TASK BRIEF – Search the records for "agent". Report every line where it occurs.

[Extracted records]
◆ ◆ ◆ ◆ ◆

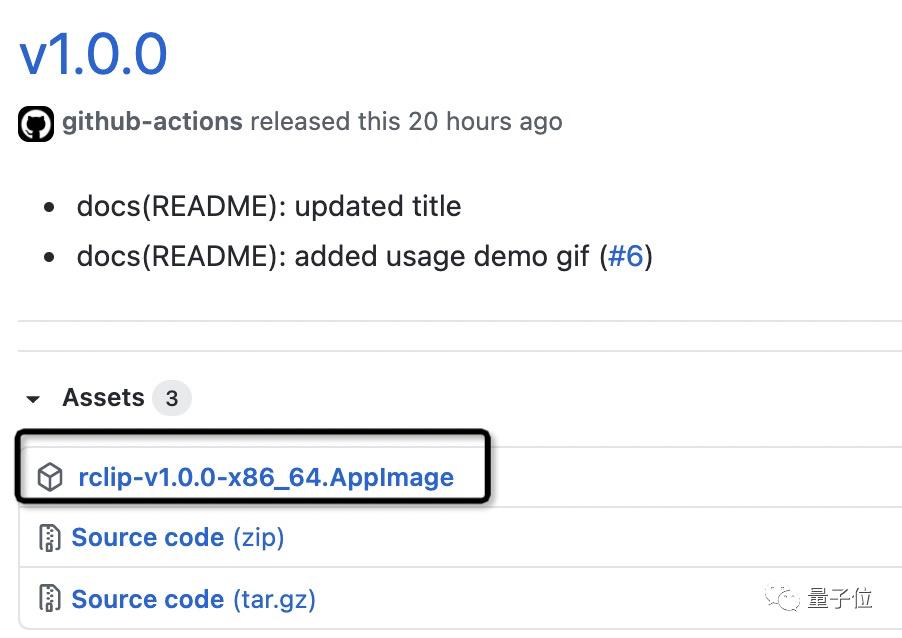Open the v1.0.0 release title link
Screen dimensions: 902x638
[93, 55]
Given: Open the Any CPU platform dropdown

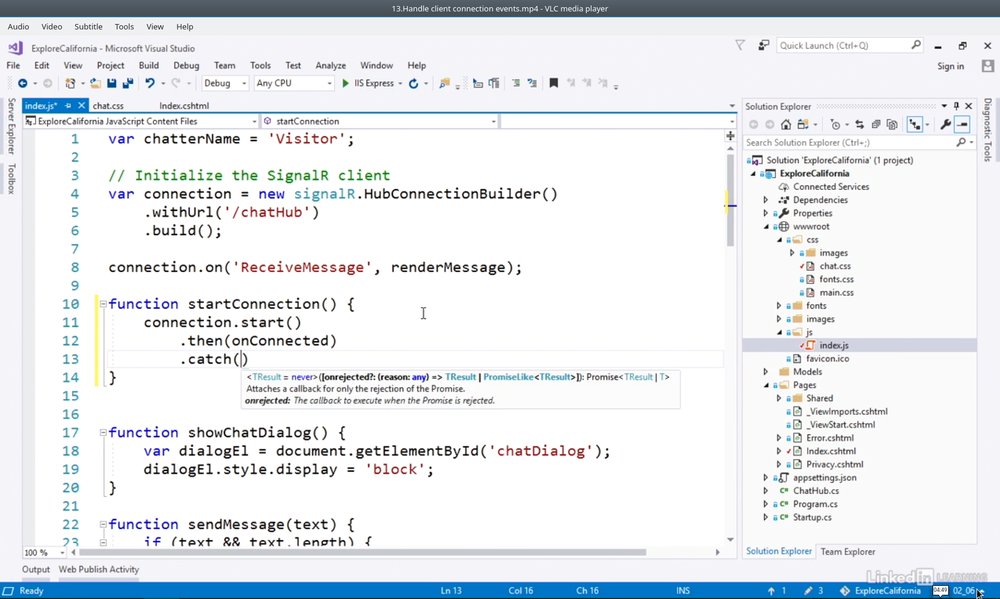Looking at the screenshot, I should pos(293,84).
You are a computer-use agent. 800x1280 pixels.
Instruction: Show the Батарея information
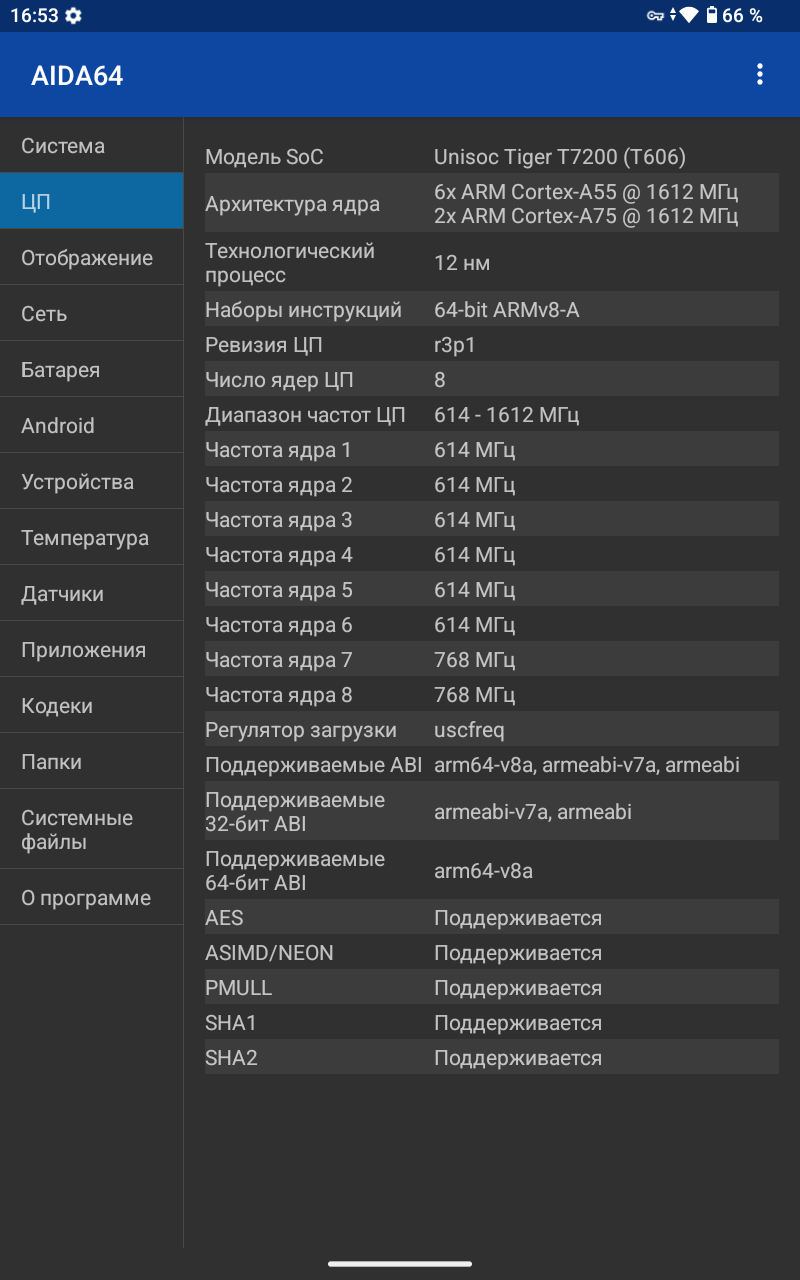tap(91, 370)
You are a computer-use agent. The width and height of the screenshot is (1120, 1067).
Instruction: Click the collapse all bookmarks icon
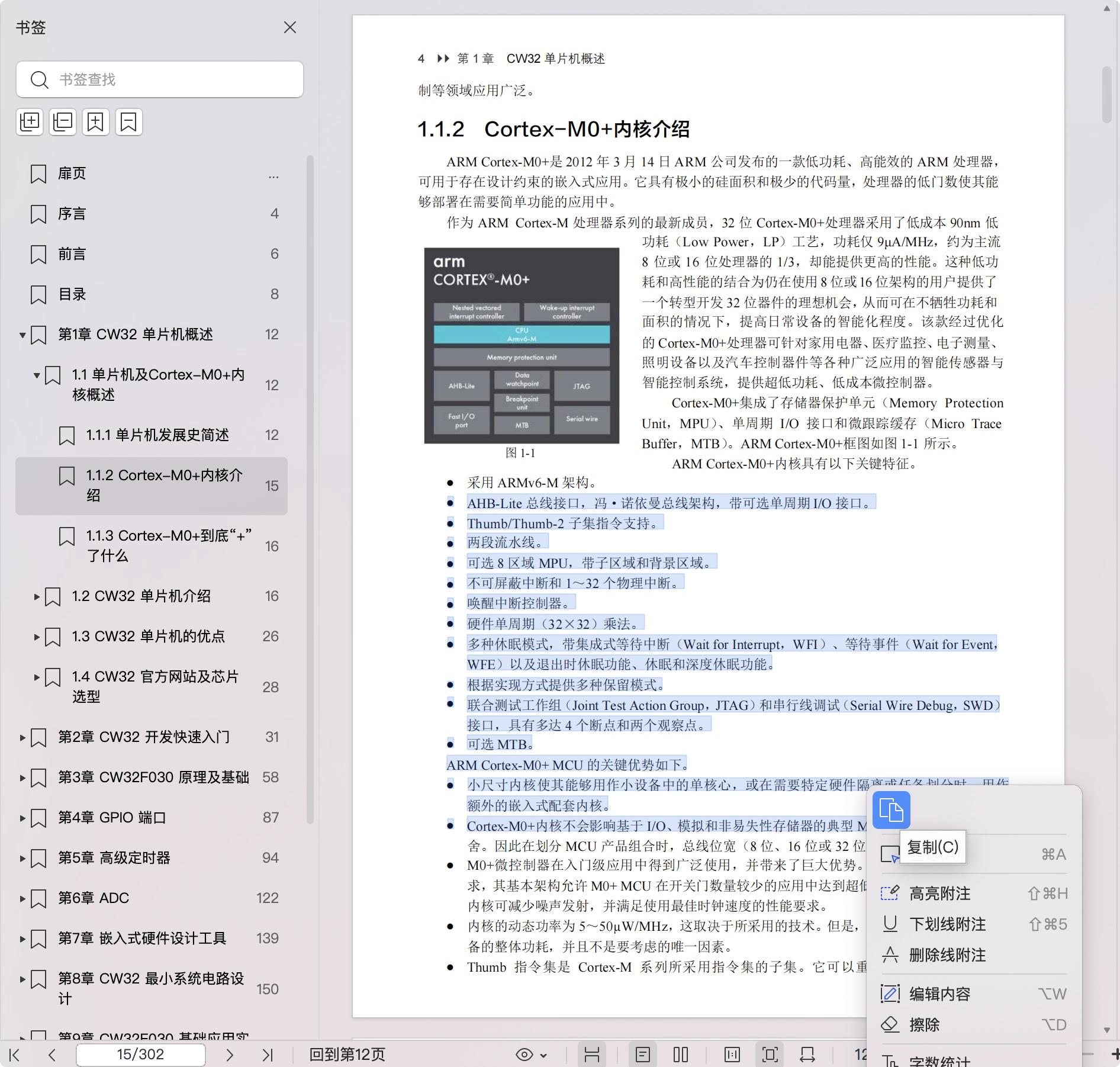[63, 122]
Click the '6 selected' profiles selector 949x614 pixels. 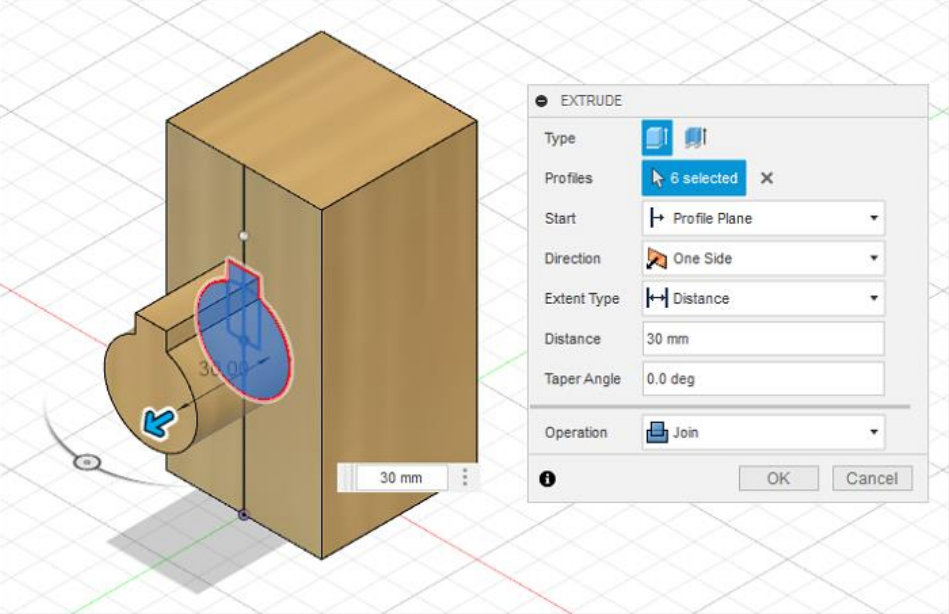[694, 178]
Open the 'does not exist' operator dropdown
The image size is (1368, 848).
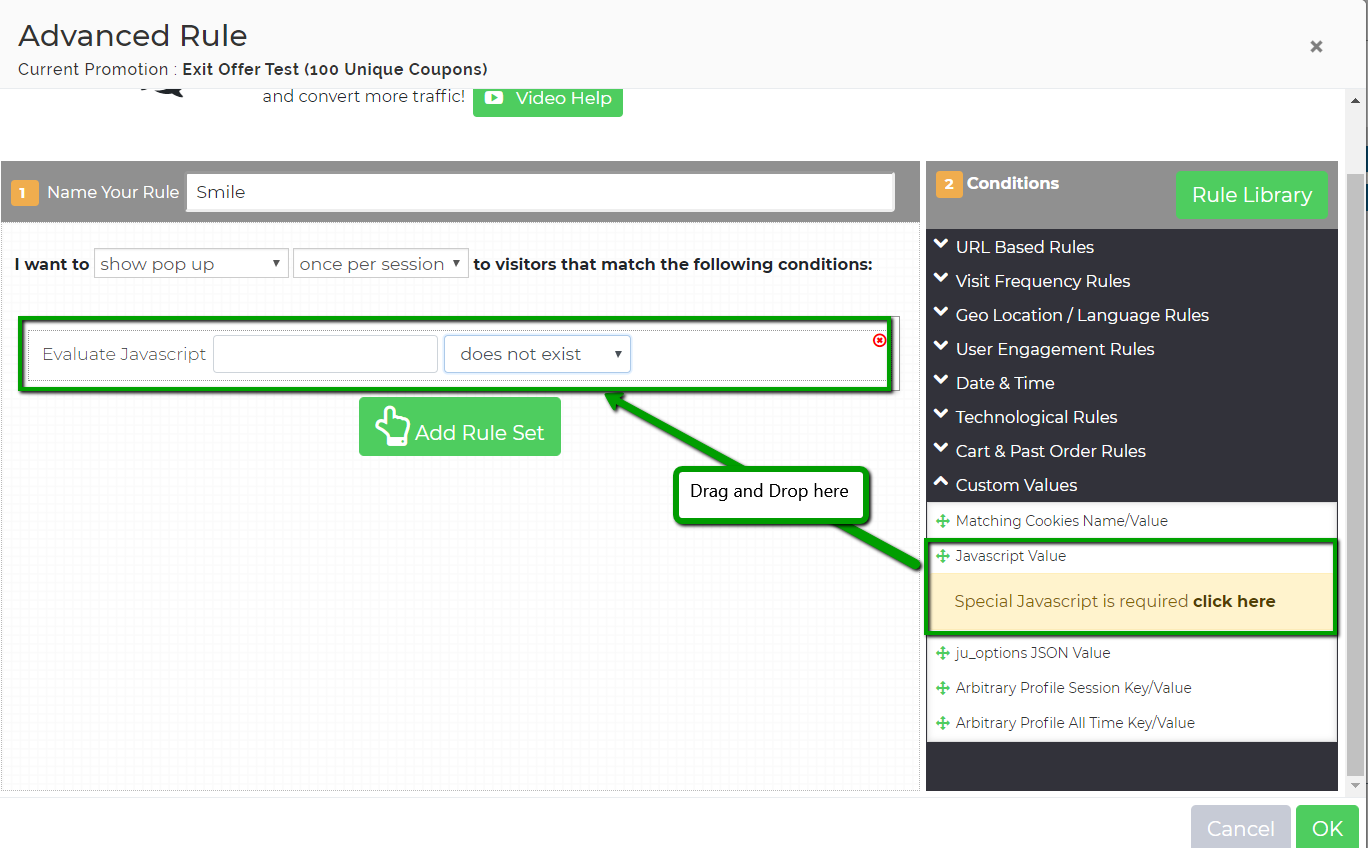537,354
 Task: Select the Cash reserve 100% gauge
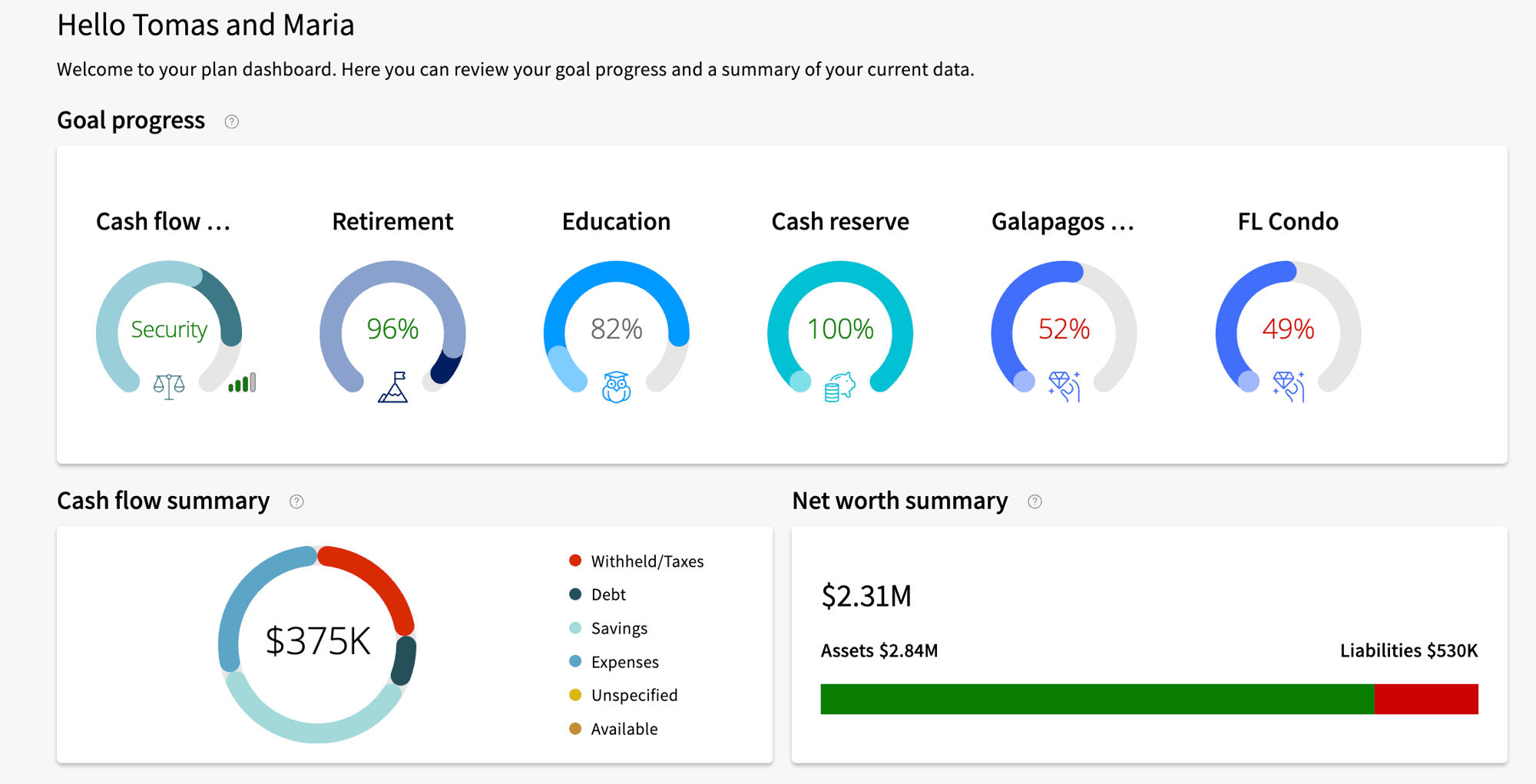point(839,329)

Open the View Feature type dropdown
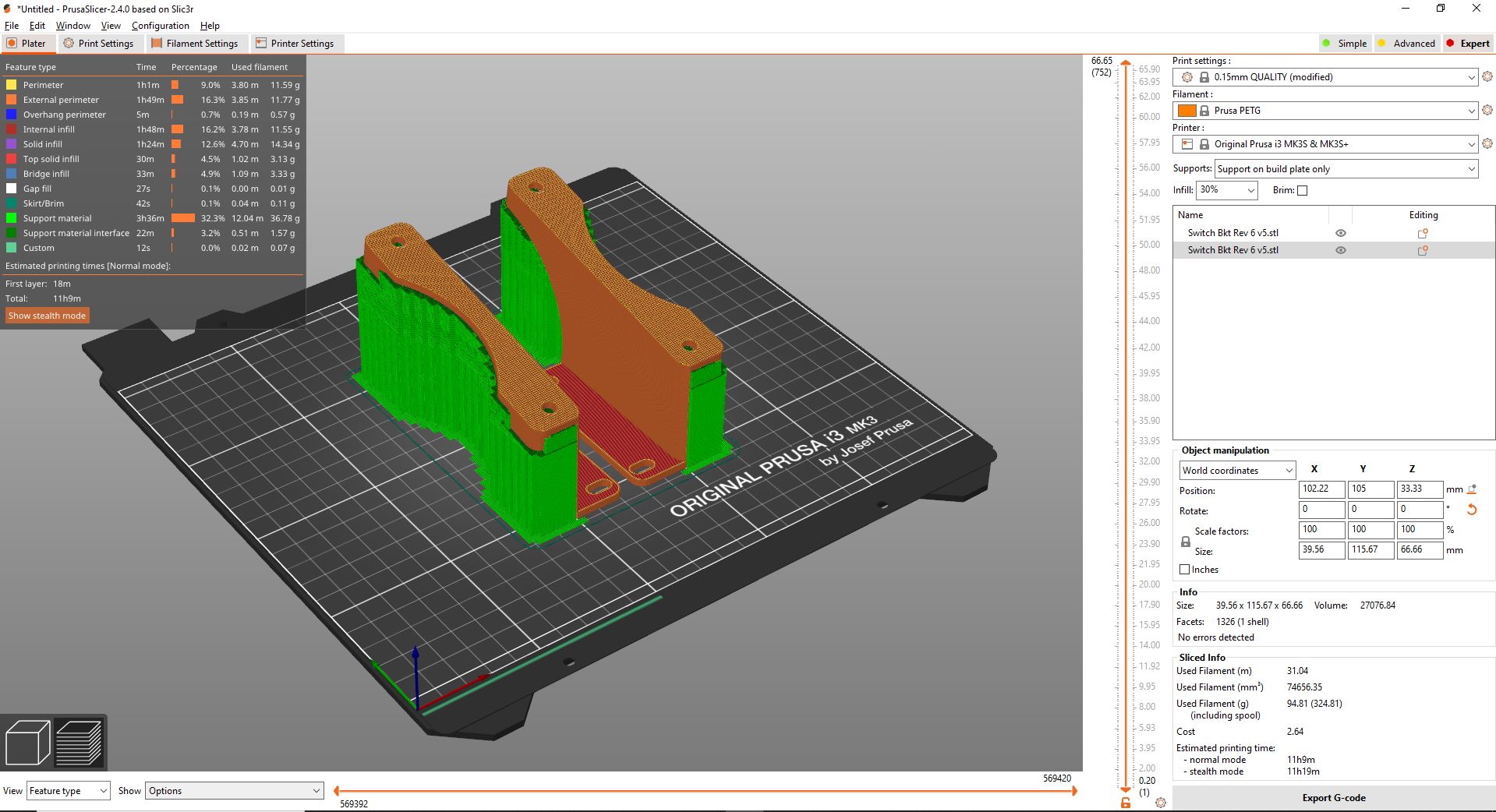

◆ ◆ ◆ ◆ ◆

WRITTEN REPLY –
You are a computer-use agent. 800x1280 pixels.
You are a computer-use agent. The width and height of the screenshot is (1120, 1067).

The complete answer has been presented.